*Your assignment*:
Reproduce the entire listing exactly. Leave the pictures out.

*Supplied records*:
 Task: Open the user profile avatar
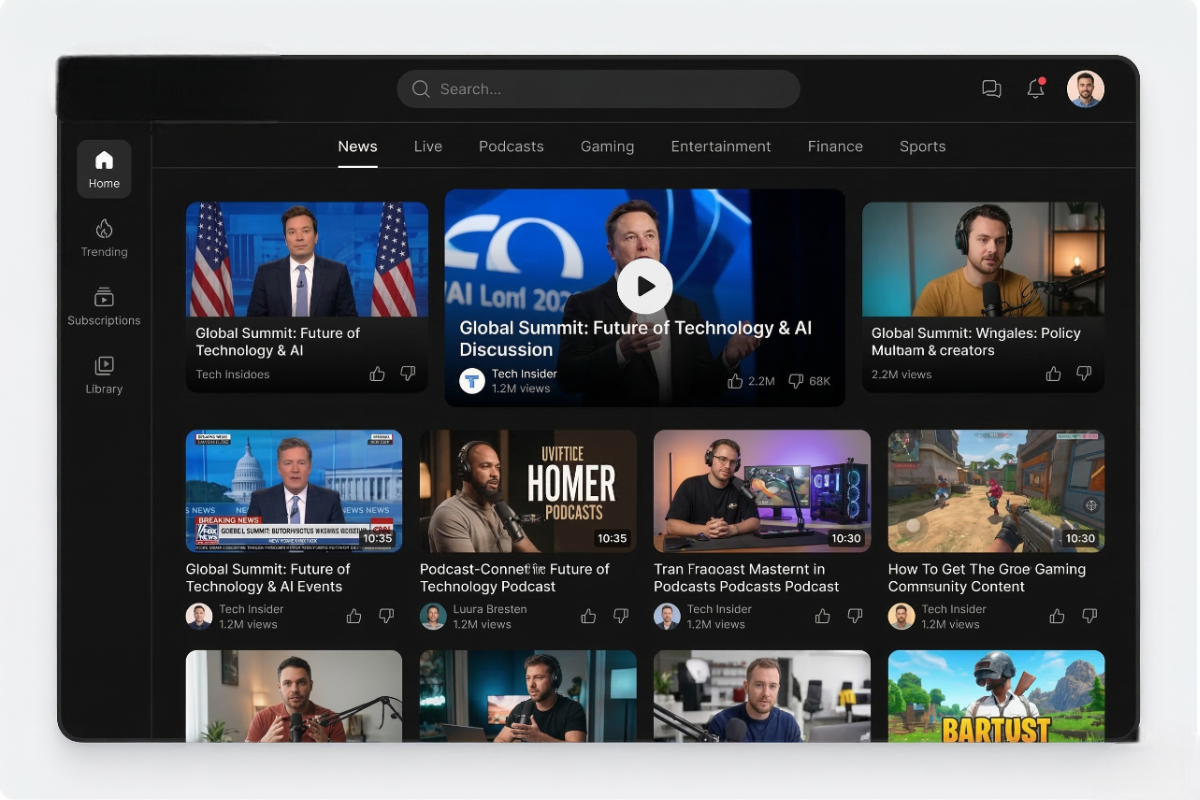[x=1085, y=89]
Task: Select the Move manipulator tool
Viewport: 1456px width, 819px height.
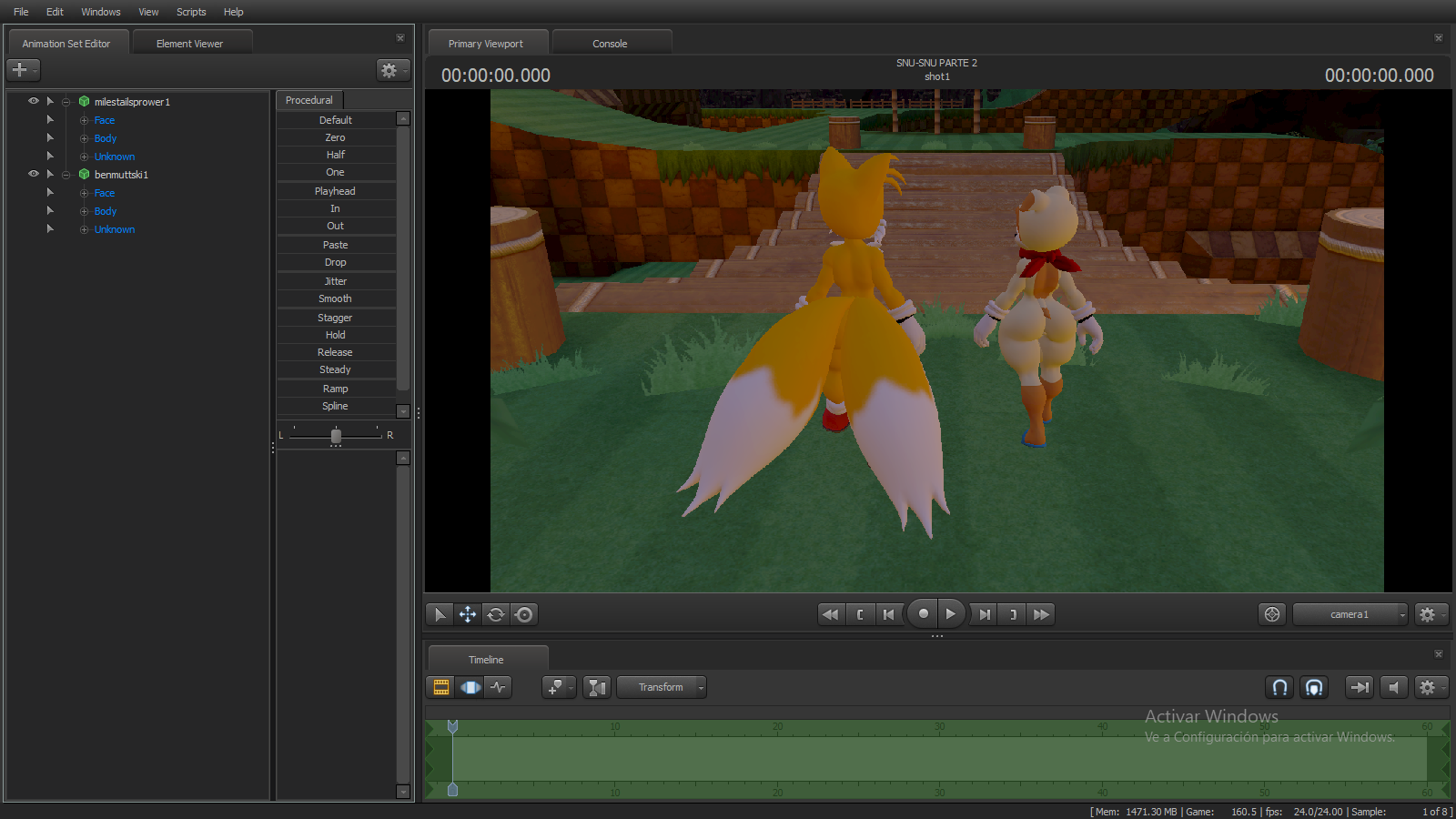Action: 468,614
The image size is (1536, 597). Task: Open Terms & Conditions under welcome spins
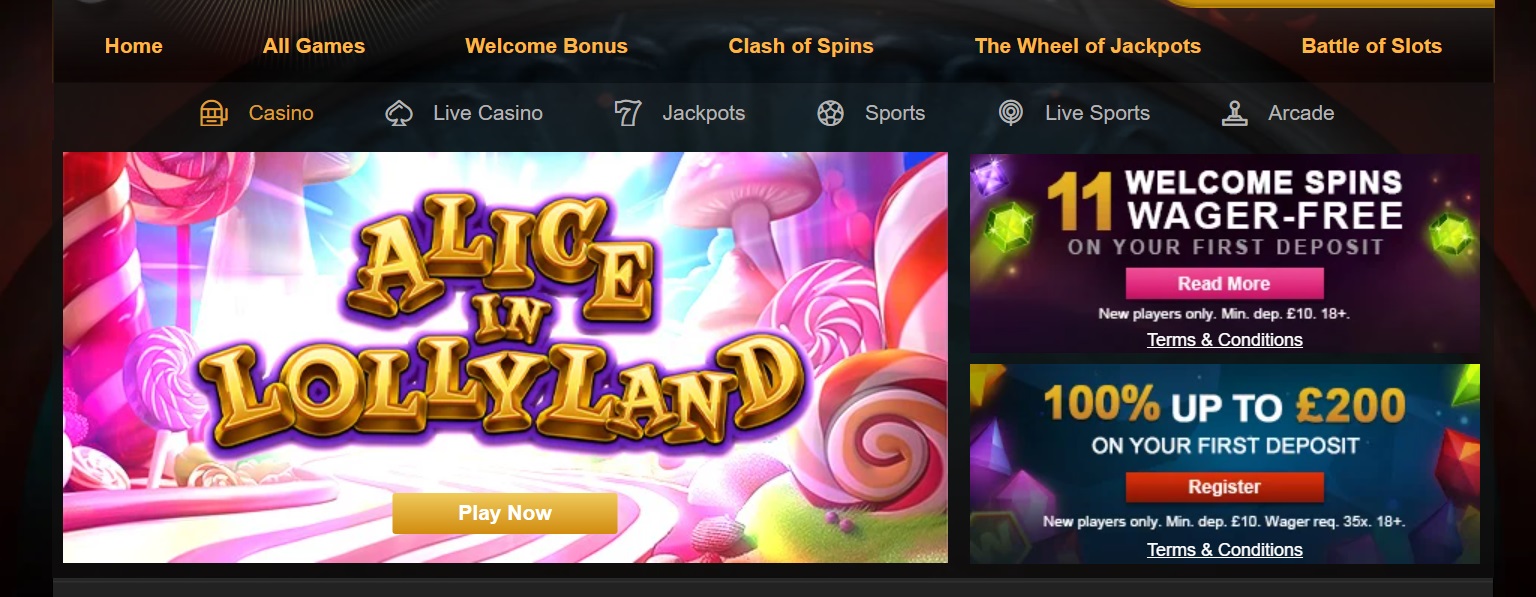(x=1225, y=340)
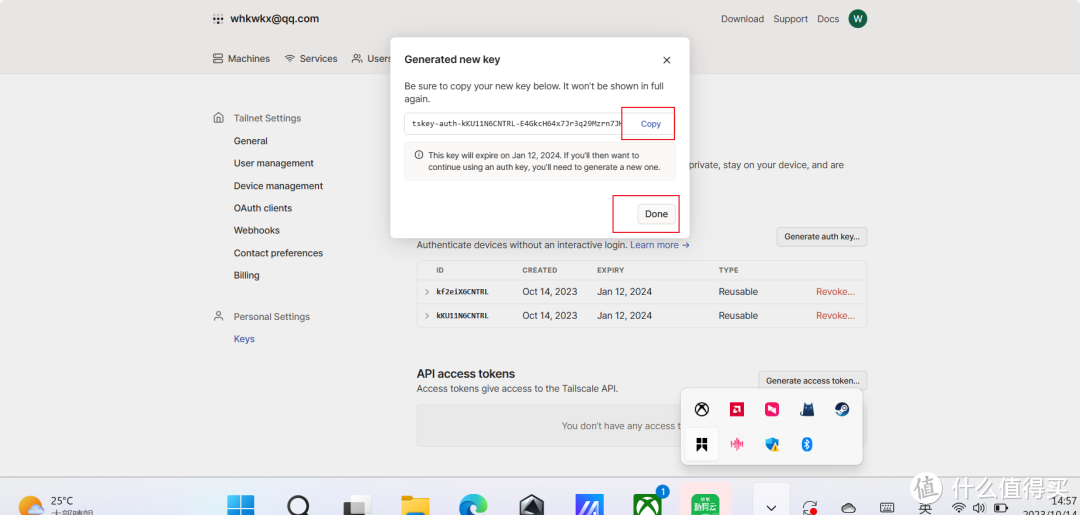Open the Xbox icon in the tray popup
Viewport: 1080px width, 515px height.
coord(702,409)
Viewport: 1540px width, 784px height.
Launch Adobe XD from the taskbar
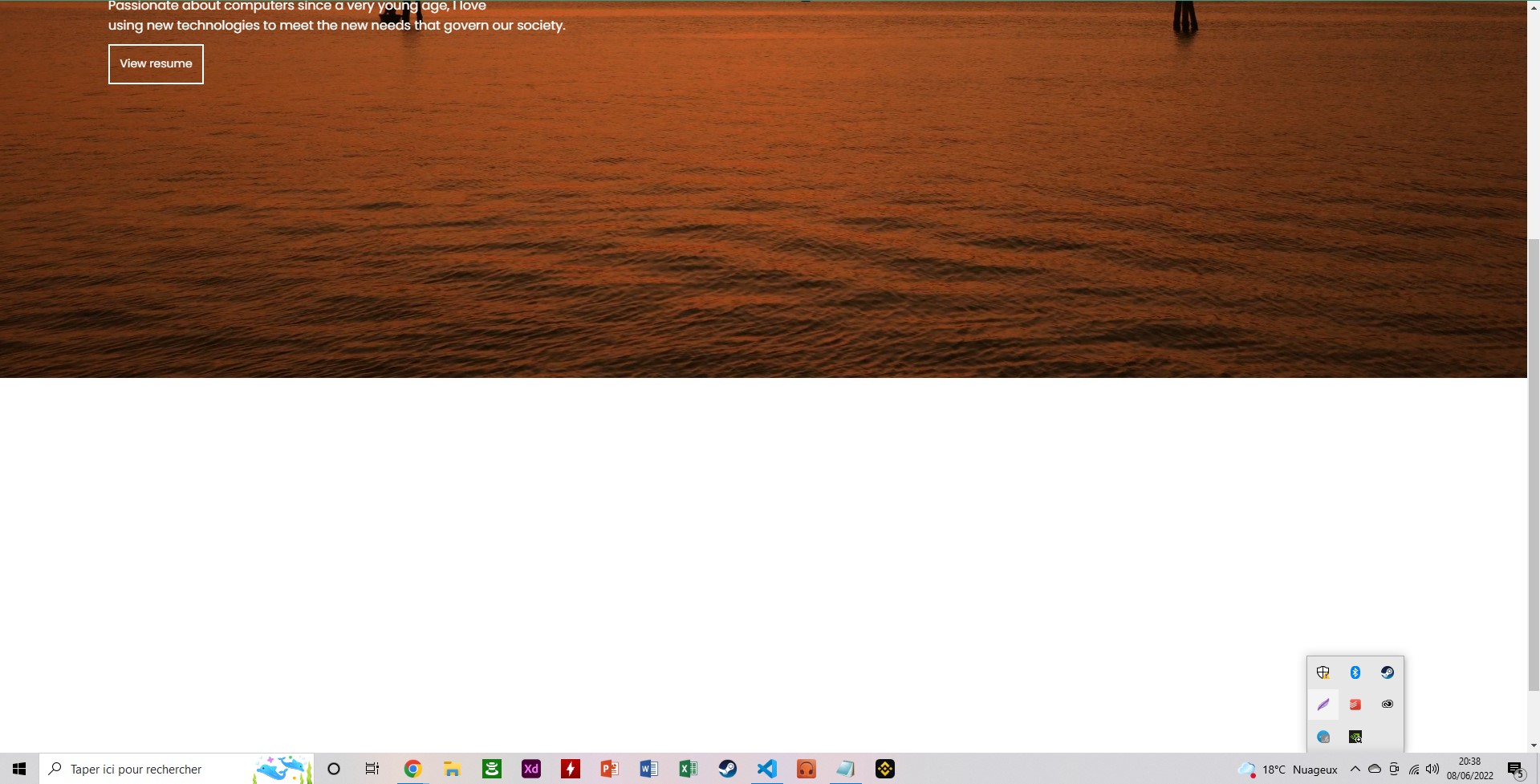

*Completed task*:
 Task: Open the user profile avatar
[x=1085, y=89]
Task: Select the Move manipulator tool
Viewport: 1456px width, 819px height.
Action: 468,614
The image size is (1536, 597). Task: Open Terms & Conditions under welcome spins
(x=1225, y=340)
Open the Xbox icon in the tray popup
Viewport: 1080px width, 515px height.
coord(702,409)
Viewport: 1540px width, 784px height.
Launch Adobe XD from the taskbar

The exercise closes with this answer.